We are a nation of sport fanatics and, unsurprisingly, our obsession usually begins in childhood. An estimated 60 per cent of Aussie kids aged five to 14 participate in at least one organised sport outside of school.

But teaching children to kick, catch or hit a ball – not to mention organise a roster of parents to bring the half-time oranges – doesn’t happen by magic, with most kids’ sport teams relying on volunteer coaches who may not have much experience with how young minds work. Here’s what amateur coaches need to know about coaching junior sports.

Kids need to learn that effort can lead to reward

Before the ages of 10 or 11, most children don’t equate how hard they try with how they perform, says sports psychologist Shayne Hanks MAPS*.

“At that age there may be someone who is more talented or bigger than them and kids will often assume that that will always be the case. They don’t really understand that as they get older they might get bigger and stronger, and as they practice more they may get better.”

Hanks says coaches should focus less on outcomes that are based around talent and size.

“If a coach is playing the same games that are being dominated by the same kids because they’re more physically developed or because they’re just better at the sport, it has the potential to negatively impact a lot of the other children because they don’t have the ability at that age to think, ‘Okay, I just need to be patient or practice or wait until I get stronger’,” he says.

Other people’s opinions matter

Young teens worry about what everyone else thinks about their appearance, parents and what they eat for lunch – and sport is no different. Hanks says when the brain is transitioning from childhood to adolescence, children are very sensitive to other people’s opinions.

“As a coach you’ve got to be very careful that you don’t put children into positions where they’re embarrassed or humiliated in front of their teammates or peers because kids aged around 12 and 13 are very sensitive to what other people think,” he says. “If they feel as though they are disappointing other people or other people think they are no good or don’t belong, there’s a real capacity for performance anxiety and a loss of enjoyment of the sport.”

Rewarding effort, attitude and learning is key

Focusing on the aspect of sports participation that children can control like how hard they try, how they behave when they win or lose, and what they learn each week will lead to much better outcomes than focusing on performance.

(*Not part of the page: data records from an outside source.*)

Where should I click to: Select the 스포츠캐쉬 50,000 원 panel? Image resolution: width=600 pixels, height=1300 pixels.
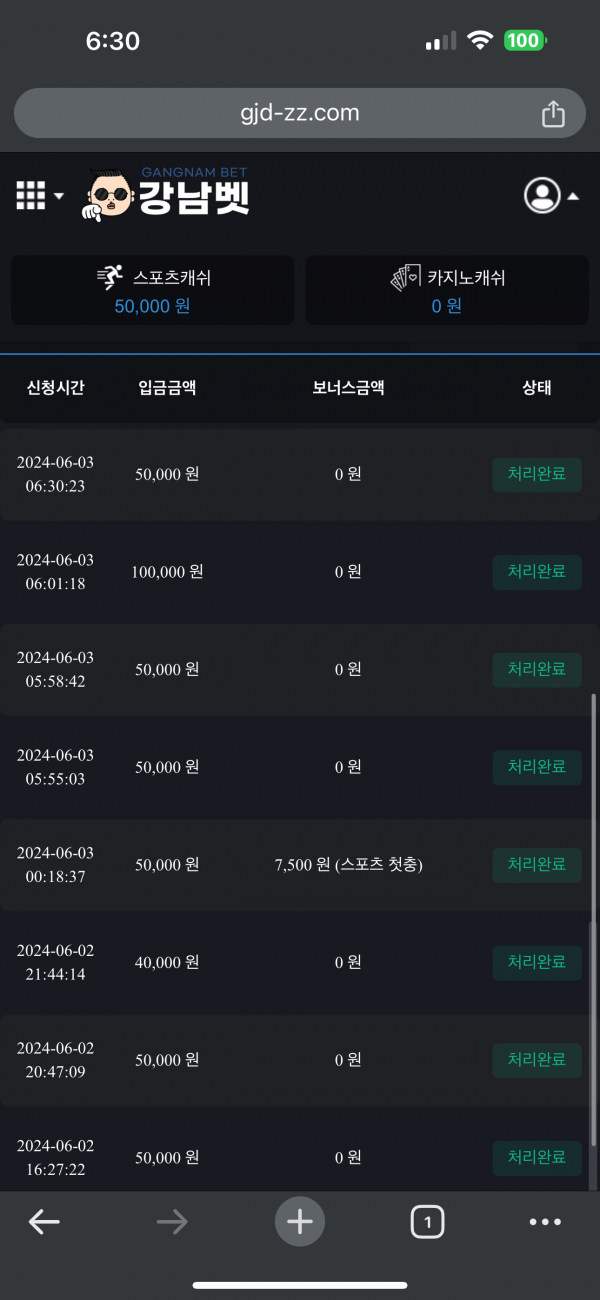pos(153,290)
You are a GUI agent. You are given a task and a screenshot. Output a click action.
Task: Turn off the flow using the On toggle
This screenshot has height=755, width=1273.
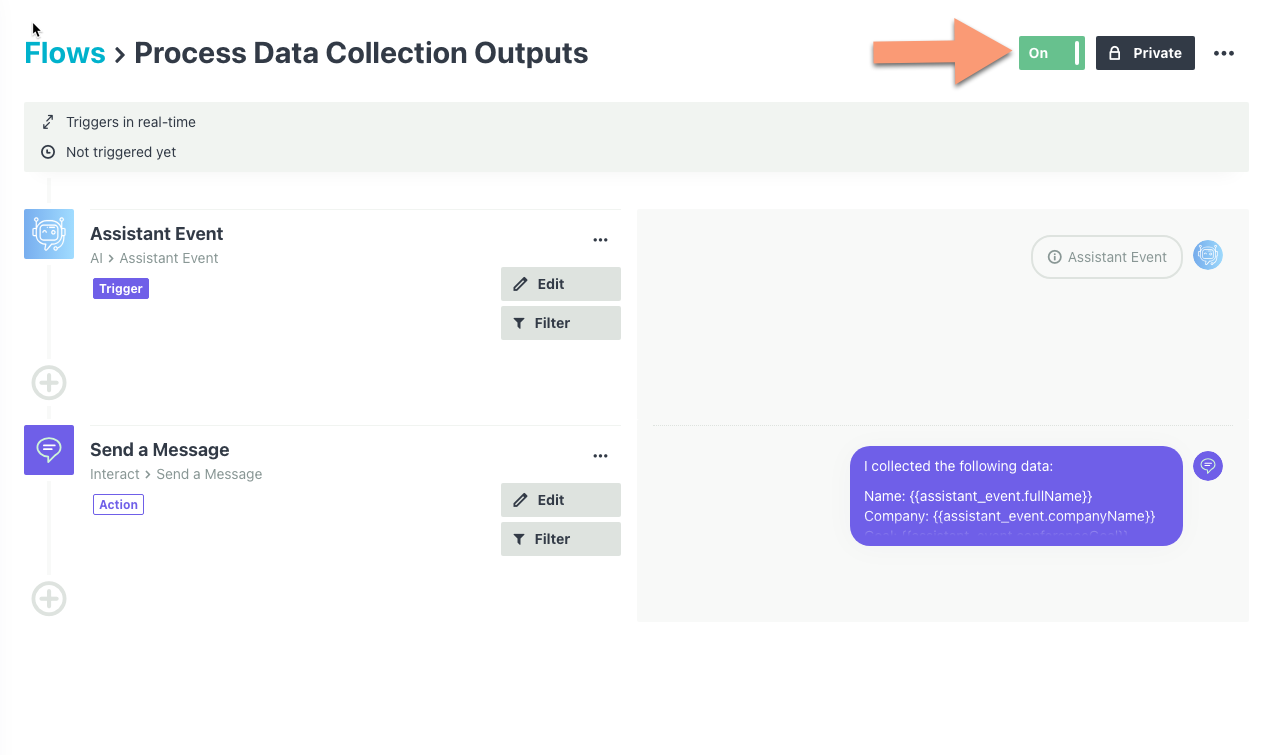click(x=1051, y=52)
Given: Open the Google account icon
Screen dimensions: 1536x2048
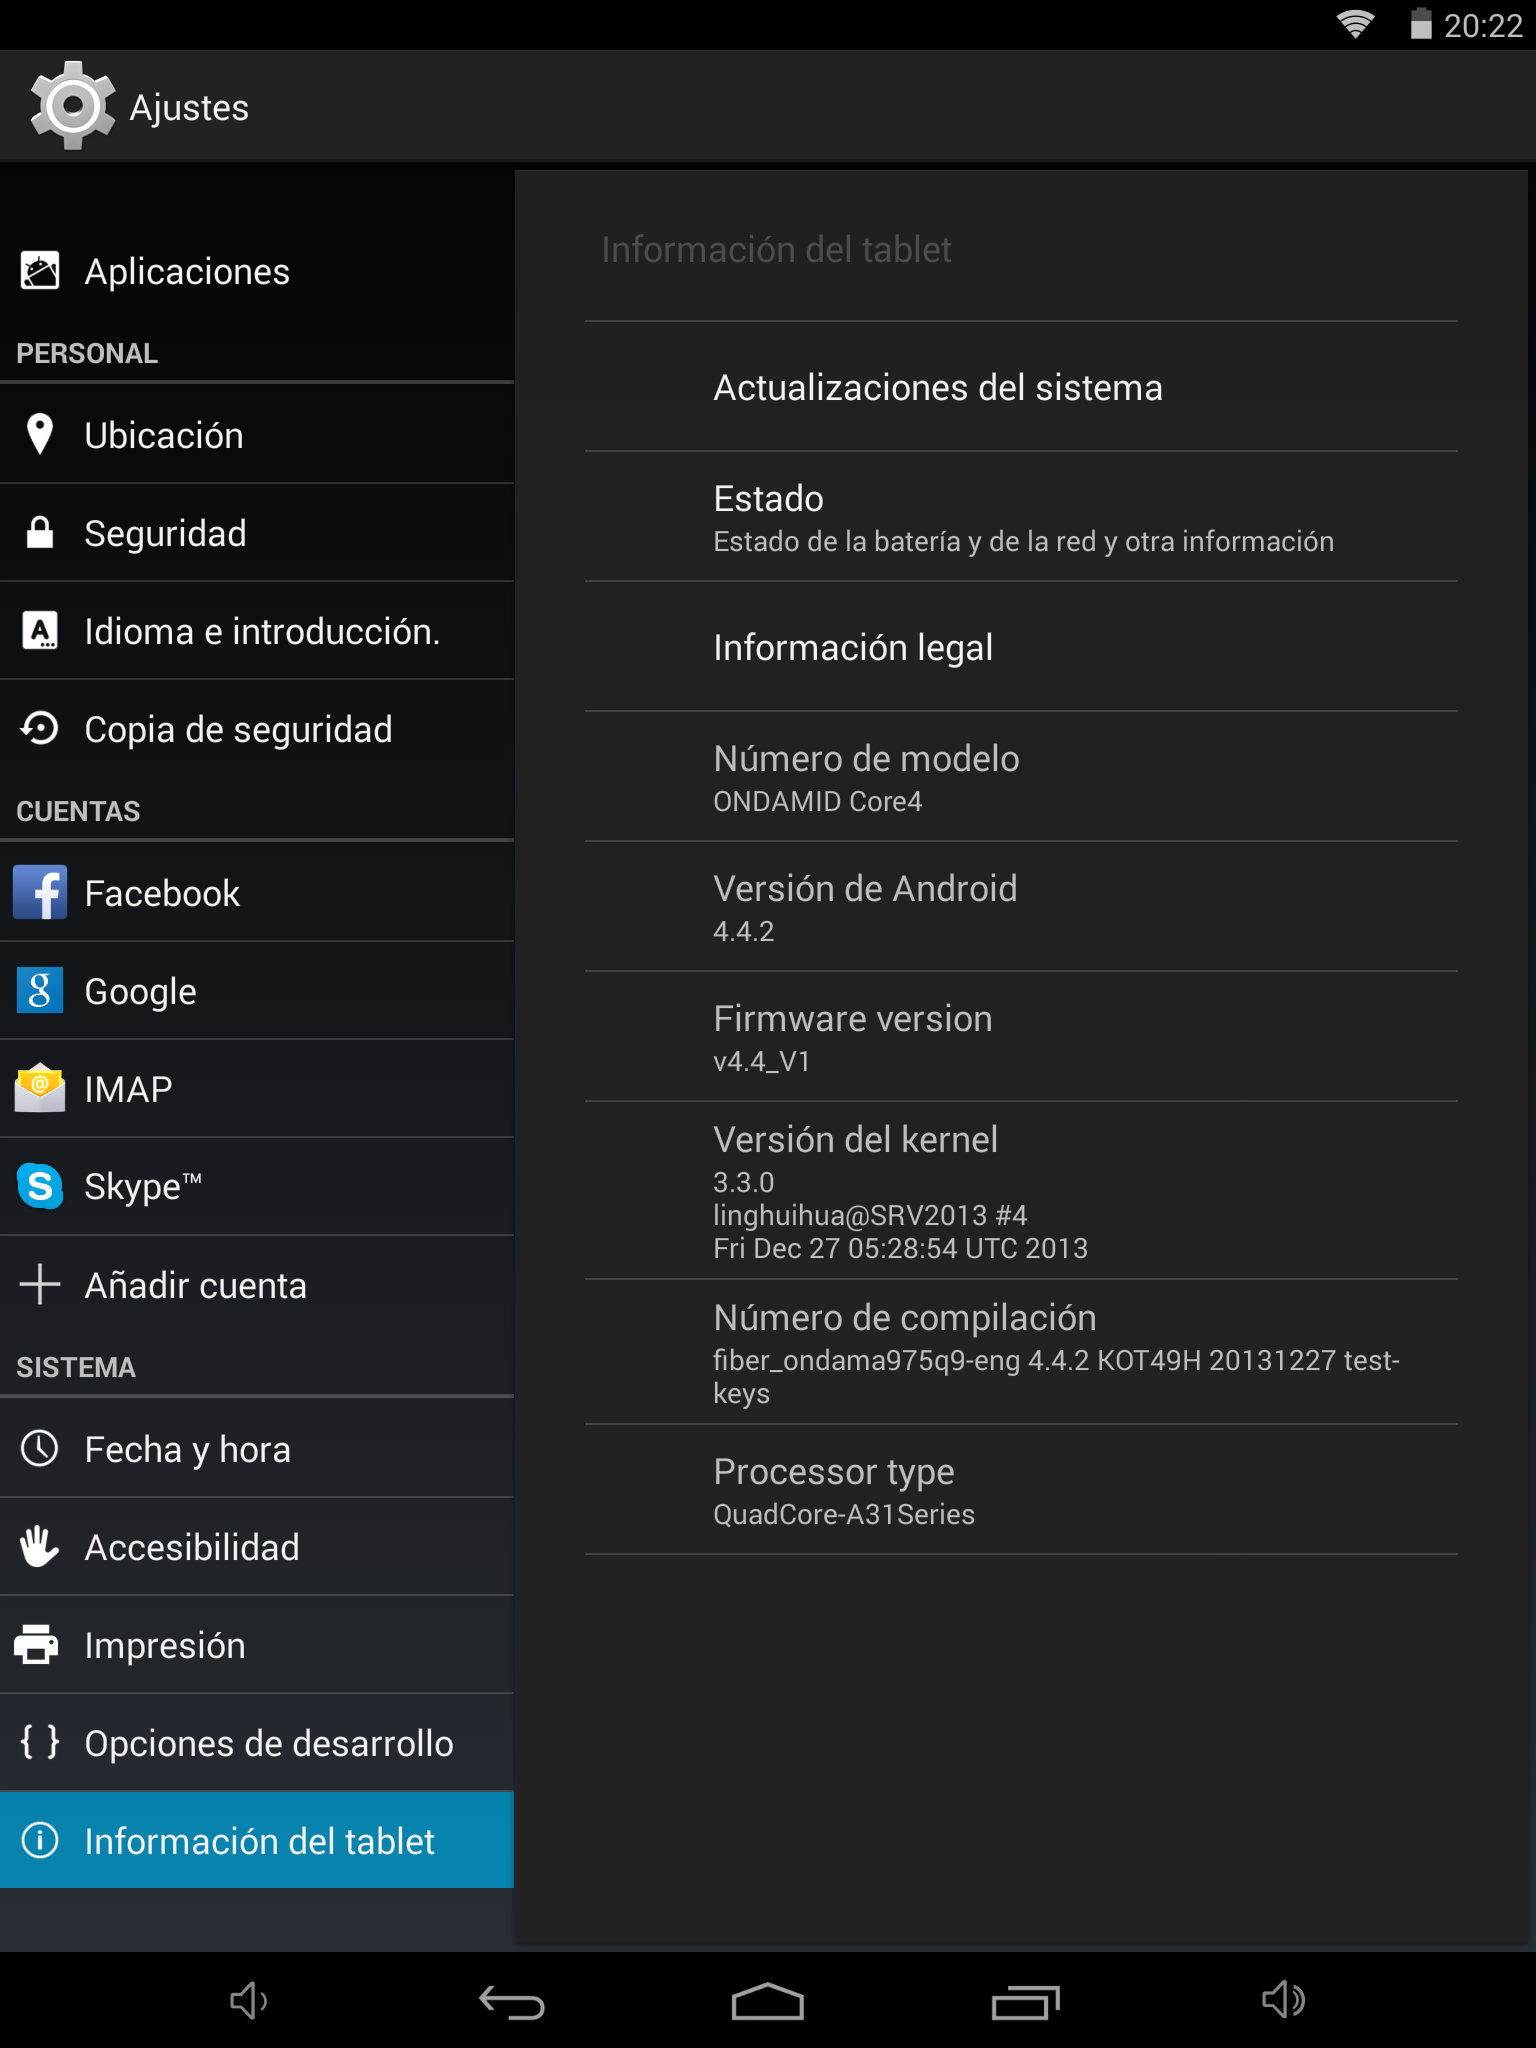Looking at the screenshot, I should tap(40, 990).
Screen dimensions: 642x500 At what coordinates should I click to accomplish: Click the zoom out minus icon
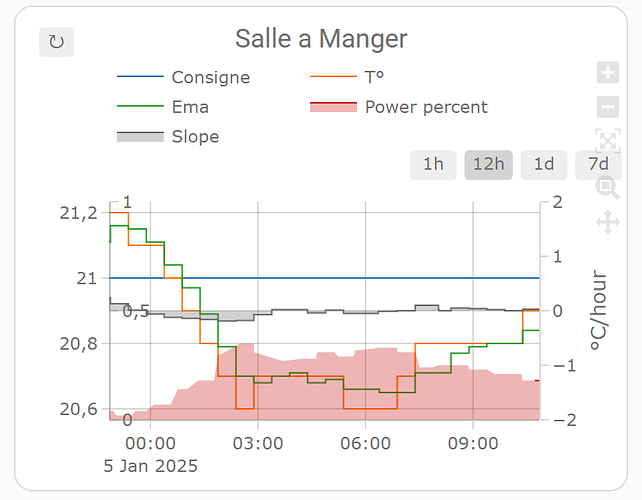[x=608, y=106]
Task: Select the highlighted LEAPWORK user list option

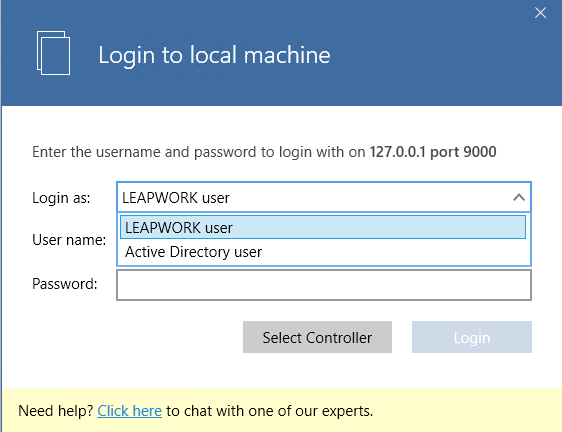Action: 323,227
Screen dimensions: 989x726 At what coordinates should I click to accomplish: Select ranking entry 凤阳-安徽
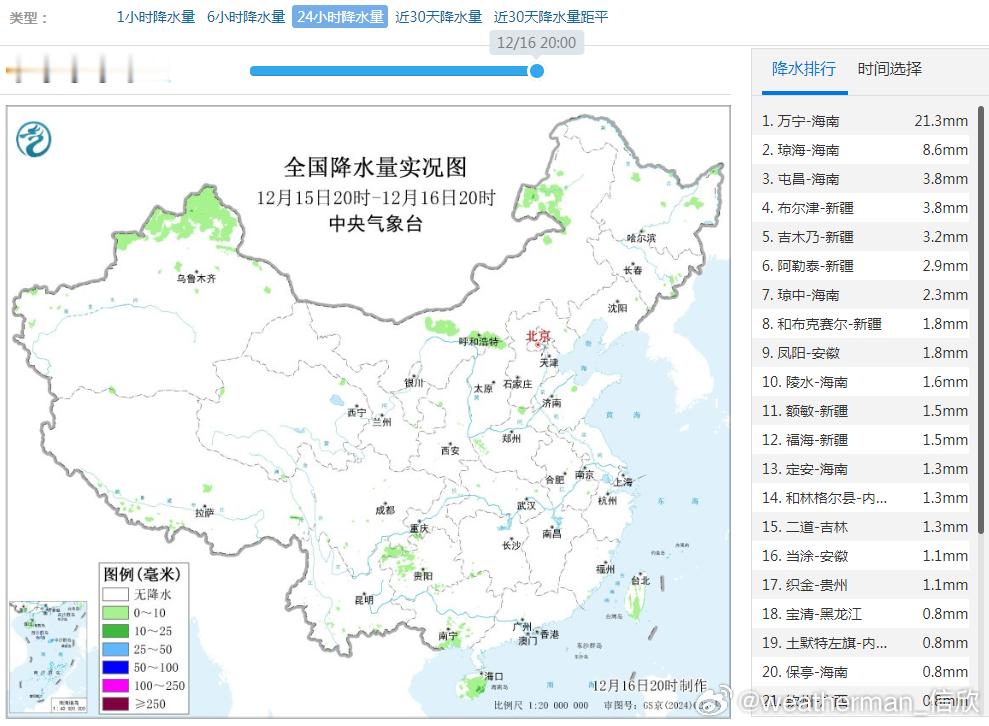click(860, 352)
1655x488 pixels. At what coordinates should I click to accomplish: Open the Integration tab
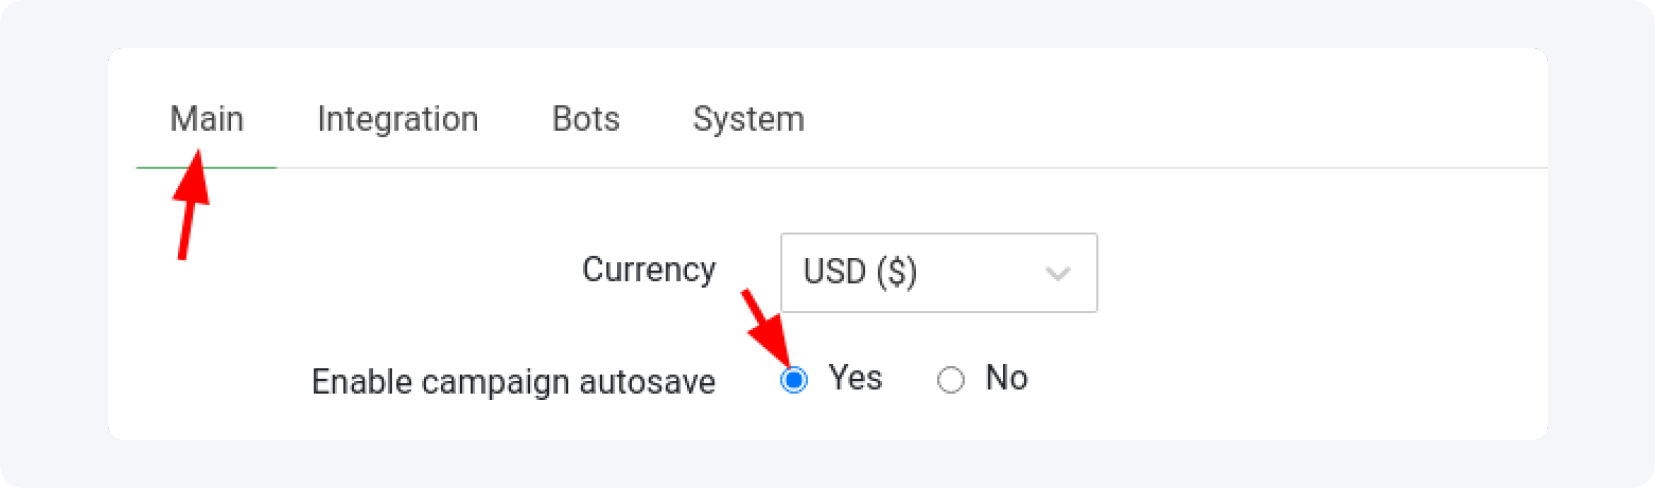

“A focus by coaches on effort, attitude and learning is really significant,” says Hanks. “It’s about tapping into that growth mindset where children are looking to challenge themselves and identify areas where they can improve. As coaches it’s about promoting those three areas and rewarding and positively reinforcing the effort they’re putting in, their attitude around winning and losing, and what they’ve learned about themselves and their performance.”

Most kids don’t care about winning

Research shows that intrinsic rewards like spending time with friends mean more to children than extrinsic rewards like trophies. Most kids play sport to have fun, make friends, learn new skills, enjoy competition and be challenged – not to come first. If these needs aren’t met, kids will often lose interest in playing and drop out.

“One of the main reasons why kids engage in sport at a young age is to be around their friends,” says Hanks. “Not a lot of them play because they love winning. For coaches, it’s about making it fun and creating an environment where kids can learn, be with their friends and laugh.”